7. Individual Participation Principle: An individual should have the right to:
• Obtain from a data controller, or otherwise, confirmation of whether or not the data controller has data relating to him;
• Have communicated to him, data relating to him within a reasonable time … in a reasonable manner; and in a form that is readily
intelligible to him;
• Be given reasons if a request is denied, and to be able to challenge such denial; and
• To challenge data relating to him and, if the challenge is successful to have the data erased, rectified, completed or amended.
8. Accountability Principle
A data <owner> should be accountable for complying with measures which give effect to the principles stated above.
• That is, have an effective data protection / privacy compliance program.

7. Some Other Common Privacy Regulatory Threads
1. Breach Handling
• Encryption (in transit/at rest): Your Get Out of Jail Free breach card!
2. Obligations of 3rd Party Processors
3. Enforcement and Penalties

8. Data Protection and Privacy.
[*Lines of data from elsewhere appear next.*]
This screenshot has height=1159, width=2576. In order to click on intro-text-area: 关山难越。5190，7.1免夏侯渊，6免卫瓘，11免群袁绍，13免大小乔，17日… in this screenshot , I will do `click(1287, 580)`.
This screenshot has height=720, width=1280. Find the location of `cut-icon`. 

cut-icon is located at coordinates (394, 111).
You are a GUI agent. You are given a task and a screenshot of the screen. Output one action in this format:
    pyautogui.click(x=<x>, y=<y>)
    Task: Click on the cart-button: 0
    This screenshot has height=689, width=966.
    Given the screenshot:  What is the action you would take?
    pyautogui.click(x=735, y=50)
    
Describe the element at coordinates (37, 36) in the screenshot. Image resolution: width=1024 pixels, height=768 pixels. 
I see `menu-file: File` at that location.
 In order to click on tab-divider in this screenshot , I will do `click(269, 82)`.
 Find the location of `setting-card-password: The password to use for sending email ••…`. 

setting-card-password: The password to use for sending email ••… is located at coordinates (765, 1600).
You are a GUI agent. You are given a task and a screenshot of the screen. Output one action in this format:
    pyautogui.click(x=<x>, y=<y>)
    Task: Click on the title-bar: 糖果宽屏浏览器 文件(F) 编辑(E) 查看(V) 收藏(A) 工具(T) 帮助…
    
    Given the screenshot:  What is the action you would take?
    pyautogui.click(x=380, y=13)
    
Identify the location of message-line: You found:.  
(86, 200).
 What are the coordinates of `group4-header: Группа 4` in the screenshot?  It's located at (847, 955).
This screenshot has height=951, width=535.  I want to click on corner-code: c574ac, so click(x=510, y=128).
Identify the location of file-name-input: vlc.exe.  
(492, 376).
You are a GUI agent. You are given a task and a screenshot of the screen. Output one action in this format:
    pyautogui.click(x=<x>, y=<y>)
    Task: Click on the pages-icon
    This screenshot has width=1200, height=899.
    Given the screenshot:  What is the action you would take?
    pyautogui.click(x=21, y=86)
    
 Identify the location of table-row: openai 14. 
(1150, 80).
Nada New!
Data protection and privacy are the operationalization of:
• Information management
• Information governance
• Records Management
• Information Security
• (Very) standard compliance approaches
• Some IT functionality
• Good stewardship and Open Communications
• Which are all nothing new to anyone in this room
And if you need budget for data/content inventories, records management, security and
controls, etc.
Privacy is a great place to look for it.

9. Some Interesting GDPR Facts
1. A simple business email address or business phone number of an individual is considered personal information
under the GDPR. The US (federal or state-based laws) has no such rigorous standards.
2. The GDPR is different from most US privacy regulations in that it constrains how companies ‘process’ data on
the data subject, not just the data maintained/stored reagarding that data subject.
3. ‘Blinded data’ (defined as ‘Pseudonymized’ data in the GDPR) still falls under GDPR obligations. Anonymized data
does not.
4. There are numerous similarities between HIPAA and GDPR privacy obligations; if a HIPAA compliance program
exists, then a GDPR effort could leverage those efforts and resources.
5. A data breach notification timeframe under the GDPR, especially of sensitive data, provides for only 72 hours.
6. The GDPR has enormous impacts on IT systems’ functionalities. However, those impacts may be mitigated
through business processes based on risk tolerance and incident volumes.
7. Many of the channels of information transfer to the US (e.g. SCCs) will most likely be challenged in the CJEU in the
future.

10. Some Interesting GDPR Facts, cont.
8. Simply viewing EU resident personal data from the US (e.g. via a web browser) invokes the GDPR if that data is
stored in the EU.
9. Like many US regulations (e.g. HIPAA, again), the GDPR is the ‘ground floor’ of data protection regulations.
Individual member states will add their own data protection obligations, as well.
10. Information processing is not grandfathered. Data processing acceptable today may not be after May 25th 2018.
11. With all of this said, there are many derogations and exceptions to the GDPR requirements and obligations.
12. When an American travels to the EU after May 25th, they are covered by the GDPR!